When the orchestra was employed, the track could either be pre-recorded or performed live. Which brings us to Boney M's Daddy Cool. How do we know it was live?


Firstly, the orchestra are subtly visible in the footage, complete with conductor wearing headphones. There are also some close-up superimpositions of the instruments being played. Not even the BBC would pay the orchestra twice (once to record and again to appear on TV), so if you saw them, you could be pretty sure they were playing. And if the orchestra were live, there was virtually no way in the 1970s that a band could use recorded vocals.

Secondly, Boney M's male vocal, normally performed by group mastermind Frank Farian in the studio and only mimed by on-stage performer Bobby Farrell, is voiced by Farrell himself. The vocal has a different sound from that on the record.

Thirdly, at the beginning of the track, before the orchestra provides a pitch reference, Liz Mitchell sings her first line a whole tone above key, with one of the other girls (out of shot, but probably Marcia) starting closer to pitch. Marcia (if it is her), drops out upon hearing the discordant clash, to let Liz complete the line alone. The group deal with it very professionally, and you have to be listening carefully to realise what's happened. But this would never have got through a recording process - especially right at the beginning of the song. Indeed, it wouldn't have happened in recording, because the singers could easily have been given a reference pitch.

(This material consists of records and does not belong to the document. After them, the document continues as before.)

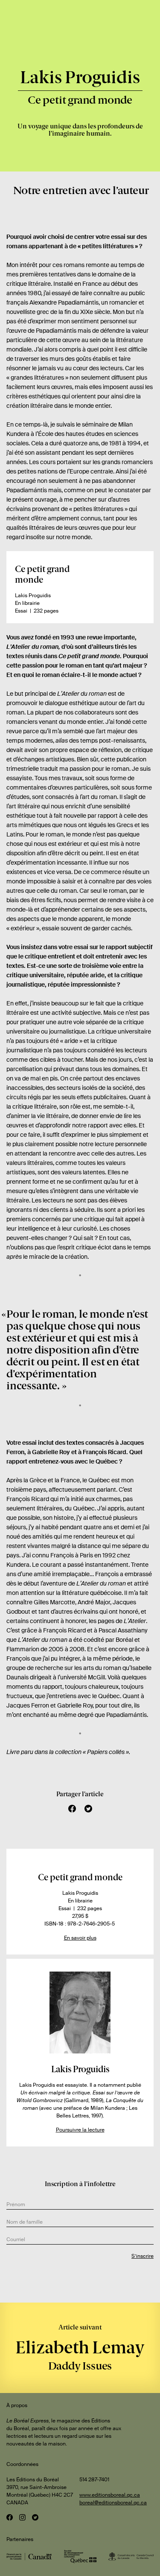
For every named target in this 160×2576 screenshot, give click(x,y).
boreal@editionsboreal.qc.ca (113, 2502)
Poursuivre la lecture (80, 2129)
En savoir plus (80, 1937)
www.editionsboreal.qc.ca (109, 2495)
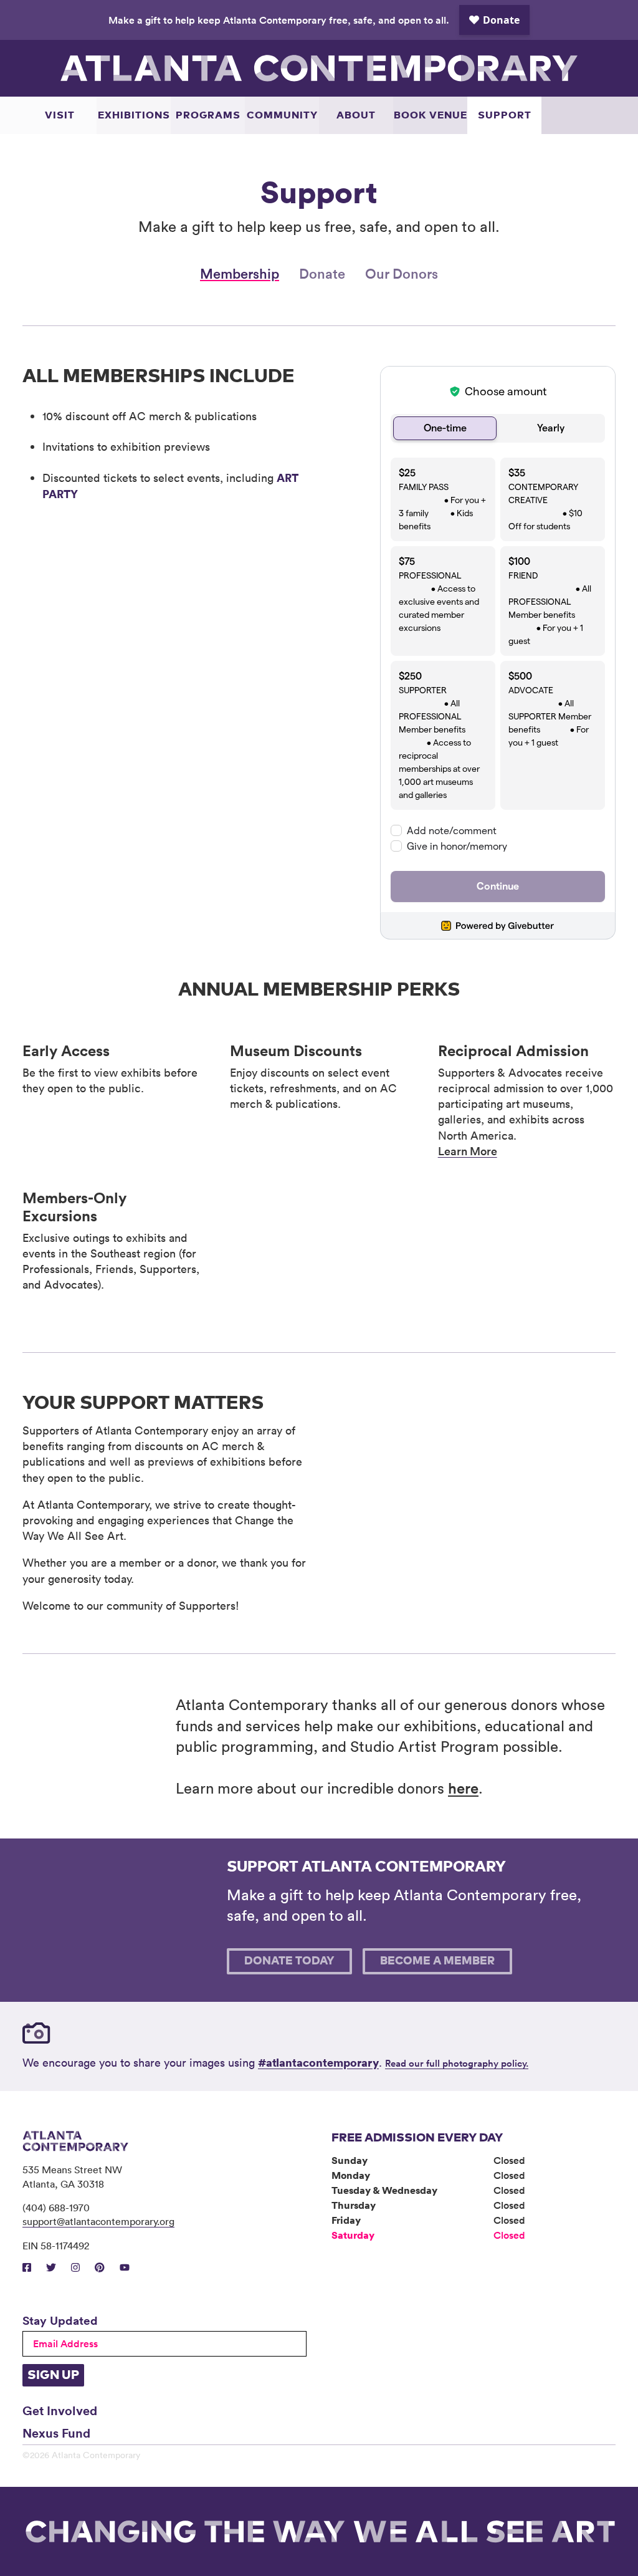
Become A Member (437, 1961)
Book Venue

Fourthly, the whole group's lip-syncing is far too flawless for a mime. And the vocals sound live, with volume and tonal discrepancies depending on the singers' distances from their mics. Those proximity effects would be controlled and minimised in a studio recording.


The orchestra's contribution is excellent in my opinion, if a little prone to the same issue as with Althea and Donna - i.e. playing black music with a characteristically white attitude. It's a fuller sound than on the record, but it's not as funky. The orchestra were often derided, and it's true, they weren't always suitable. But they would 'adrenalise' a lot of the more up-tempo performances they drove, and this version of Daddy Cool does have that 'pushed' excitement. You're never in doubt that the group are enjoying it. Contrary to popular belief, most of the time, the Top of the Pops Orchestra did a damn good job.

But most of all, the performance verifies the quality of Boney M as a live outfit, and suggests that they should have been far better respected as performers. It's not just about their ability to summon that magic combination vocal sound without any tinkering or tape tricks. It's about the flow of their moves - the party vibe. Having a party on stage might be straightforward when you're miming, but when you're going for it live, looking relaxed is a much bigger ask. With the best live Top of the Pops performances of the pre-digital age, you don't at first think: "Oh, that's obviously live". You get about halfway through the track and start thinking: "How can this possibly be recorded?". Boney M's Daddy Cool epitomises that. It's extremely professional.

Another great, underestimated example was Joe Dolce's sublime live TOTP rendition of Shaddap You Face. It was never taken seriously because it was humour, but the delivery was flawless and, unless you absolutely ooze talent, sounding like a studio production whilst you're singing live and larking around is phenomenally difficult. Most live artists could make it look like fun and sound a bit rough, or make it sound good and look a bit stilted. Few could make it sound great, and look like fun. Boney M were among those few.

You can find the performance on YouTube here. Unfortunately, the original beginning, in which the lack of a reference pitch causes that tell-tale glitch, is missing. But you do see and hear the glory of what was a superb pre-digital live Top of the Pops performance. The performance is also represented by the images heading this post - captured from the BBC TV footage and colour-enhanced for a more contemporary look.